Introduction
This project analyzes the Life and Adventures of Frank and Jesse James text using Voyant Tools to explore how this narrative constructs the identities of Frank and Jesse James. I thought it would be interesting to analyze this text specifically because of the connection to Northfield. I was interested in examining how this text portrays the outlaws whose actions are tied to the town’s history.
Sources
This dataset/.txt file comes from Project Gutenberg’s public domain edition of Life and Adventures of Frank and Jesse James. There was some data cleaning I felt necessary, as the files from Project Gutenberg always include header/footer metadata, licensing information, and illustration captions. Before uploading the .txt file to Voyant Tools, I removed all the header and footer text and deleted all of the licensing material from the file using TextEdit. The final cleaned corpus contained around 85,000 total words.
Processes
I used Voyant Tools to conduct distant reading of the text. Specifically looking at the Cirrus, the TermsBerry, and the Trends visualization. Using these tools, I was able to get a good idea of the frequency of the terms and the relationships between these words. The Cirrus word cloud helped me quickly identify the most frequently used words in the corpus. The TermsBerry visualization allowed me to examine how frequently used words are connected to one another.

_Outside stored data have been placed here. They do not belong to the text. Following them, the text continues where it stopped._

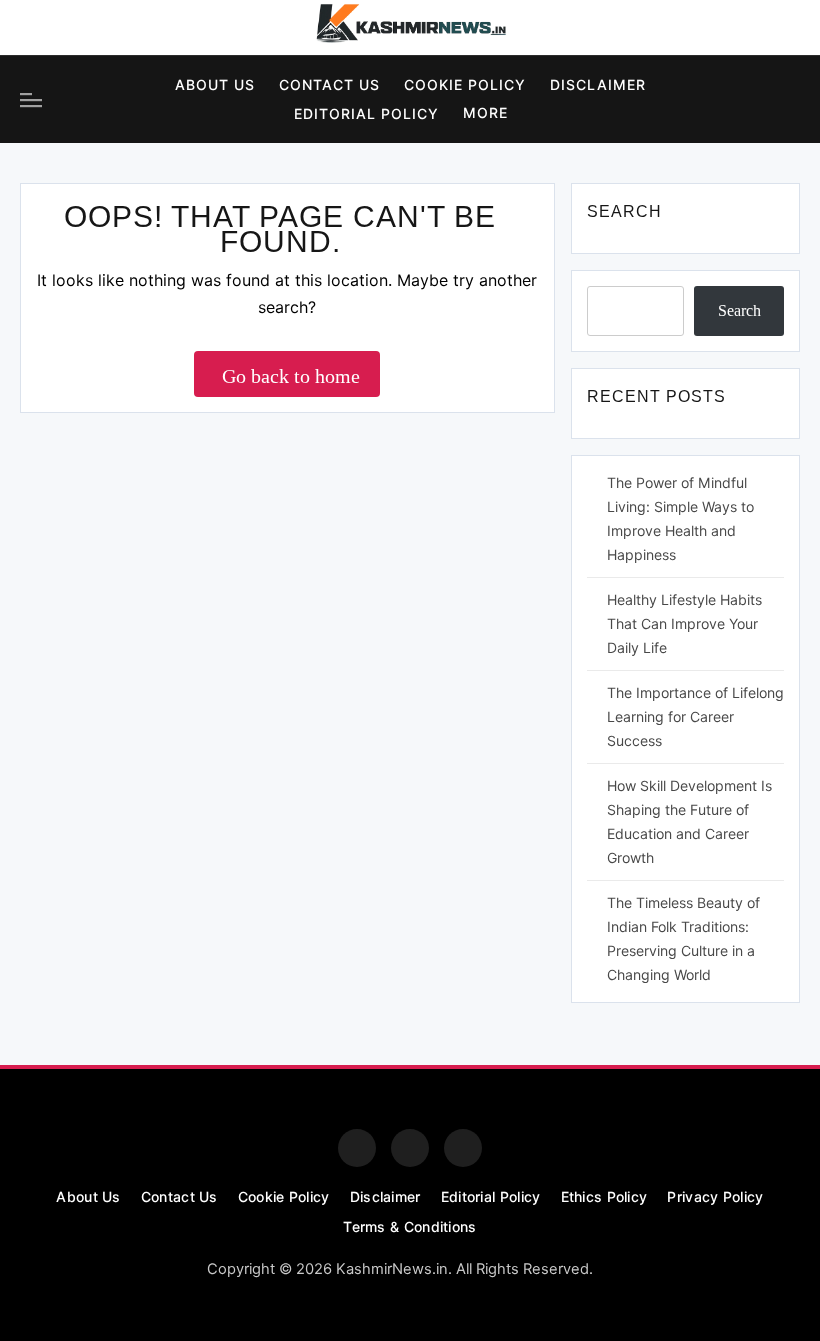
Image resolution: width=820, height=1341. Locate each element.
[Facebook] (39, 28)
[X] (149, 28)
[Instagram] (94, 28)
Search (739, 310)
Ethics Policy (604, 1196)
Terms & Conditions (409, 1226)
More (485, 112)
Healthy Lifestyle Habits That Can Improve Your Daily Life (684, 623)
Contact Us (329, 84)
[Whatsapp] (463, 1148)
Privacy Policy (715, 1196)
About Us (215, 84)
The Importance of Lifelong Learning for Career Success (695, 716)
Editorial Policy (366, 113)
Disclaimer (598, 84)
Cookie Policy (465, 84)
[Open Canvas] (31, 100)
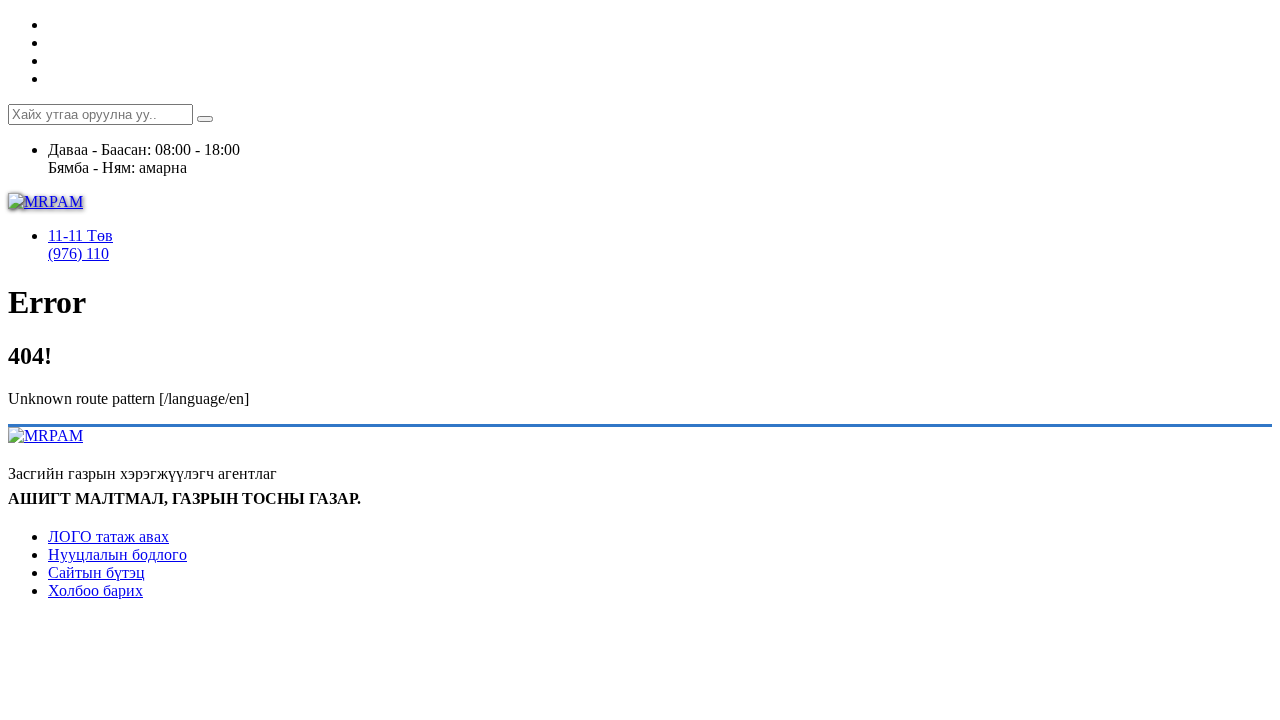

The Trends visualization divided the text into segments to track how specific words rise and fall in usage across the narrative.
Presentation
The Voyant Tools interface was embedded directly into the webpage using a custom HTML code, allowing readers to interact with the analysis as opposed to only interpreting a screenshot of the tools. The layout of the page was kept simple and minimal to make it easier to read and navigate the tools. The embedded tool enables readers to explore the different trends seen throughout this text.
Significance
This analysis shows how repetition shapes the story of the James brothers. The high frequency of terms such as “robbery”, “bank”, and “outlaws” really demonstrates the identity of these brothers. Additionally, there is a difference in frequencies between Frank and Jesse, suggesting an imbalance in narrative emphasis, which may help shape the cultural memory of one brother over the other. I personally have only heard of Jesse James, which backs the analysis as Jesse shows up almost one hundred more times that Frank. This approach reflects the practice of distant reading, which uses quantitative tools to reveal patterns while recognizing that these tools cannot fully capture the tone or context of this text. This project shows how digital analysis complements close reading and makes literary interpretation interactive and publicly accessible.